## Section: New Results

### Algorithm Architecture Interaction

Participants : Steven Derrien, Romuald Rocher, Daniel Ménard, François Charot, Christophe Wolinski, Olivier Sentieys, Patrice Quinton.

#### Reconfigurable Video Coding

Participants : Emmanuel Casseau, Olivier Sentieys, Arnaud Carer, Cecile Beaumin-Palud, Herve Yviquel.

In the field of multimedia coding, standardization recommendations are always evolving. To reduce design time, Reconfigurable Video Coding (RVC) standard allows defining new codec algorithms based on a modular library of components. RVC dataflow-based specification formalism expressly targets multiprocessors platforms. However software processor cannot cope with high performance and low power requirements. Hence the mapping of RVC specifications on hardware accelerators is investigated in this work, as well as the scheduling of the functional units (FU) of the specification. Aim is to make use as much as possible of the parallelism the specification exhibits for the scheduling of the tasks based on the available resources. Reconfigurability will be used and the design of an RVC-dedicated reconfigurable architecture will be studied. First results [39] lead to the definition of a reconfigurable FIFO for optimizing cost and performance of RVC dataflow specifications by taking advantage of their dynamic behavior. This work is done within a close collaboration with IETR Rennes.
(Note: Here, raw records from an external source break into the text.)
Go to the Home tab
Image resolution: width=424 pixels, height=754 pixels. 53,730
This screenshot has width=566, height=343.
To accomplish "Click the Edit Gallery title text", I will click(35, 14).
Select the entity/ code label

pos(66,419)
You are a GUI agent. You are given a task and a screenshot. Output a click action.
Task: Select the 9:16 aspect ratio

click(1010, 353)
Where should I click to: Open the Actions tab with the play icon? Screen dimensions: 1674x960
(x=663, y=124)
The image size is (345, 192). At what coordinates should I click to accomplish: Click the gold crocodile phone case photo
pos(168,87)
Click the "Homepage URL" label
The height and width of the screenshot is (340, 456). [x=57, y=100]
#### Range Estimation and Computation Accuracy Optimization

Participants : Daniel Ménard, Karthick Parashar, Olivier Sentieys, Romuald Rocher, Hai-Nam Nguyen, Emmanuel Casseau, Andrei Banciu.

##### Range Estimation

The floating-point to fixed-point conversion is an important part of the hardware design in order to obtain efficient implementations. In order to optimize the integer word-length under performance constraints, the dynamic variations of the variables during execution must be determined. Traditional range estimation methods based on simulations are data dependent and time consuming whereas analytical methods like interval and affine arithmetic give pessimistic results as they lack of a statistical background. Recently, a novel approach, based on the Karhunen-Loève Expansion (KLE) was presented for linear time-invariant (LTI) systems offering a solid stochastic foundation. We have investigated this theory. The KLE approach is able to optimize the integer word-length so that the distortions introduced would still satisfy the application performances. However, the accuracy of the estimation is limited by the expansion order and by the complexity of the computations. We checked the relevance of the theory for practical implementations with an OFDM modulator as a test case [38] .

##### Performance Evaluation of Fixed-Point Systems

Existing analytical techniques to evaluate performance of fixed-point systems are not applicable to the errors due to quantization in the presence of un-smooth operators like decision operators. In [58] , a generalized decision operator has been defined and an analytical model for determining the probability of decision error due to quantization noise has been proposed. Nevertheless, the perturbation theory cannot be used to propagate the decision error inside the system. Thus, it is inevitable to use simulation to evaluate performance of fixed-point systems in the presence un-smooth operators. In [56] , a hybrid technique which can be used in place of pure simulation to accelerate the performance evaluation has been proposed. The principle idea is to selectively simulate parts of the system only when un-smooth errors occur but use analytical results otherwise. We applied this approach to a complex MIMO sphere decoding algorithm in collaboration with Imec (Interuniversitair Micro-Electronika Centrum), Belgium. The performance evaluation time has been reduced of several orders of magnitude compared to existing approaches based on pure fixed-point simulations.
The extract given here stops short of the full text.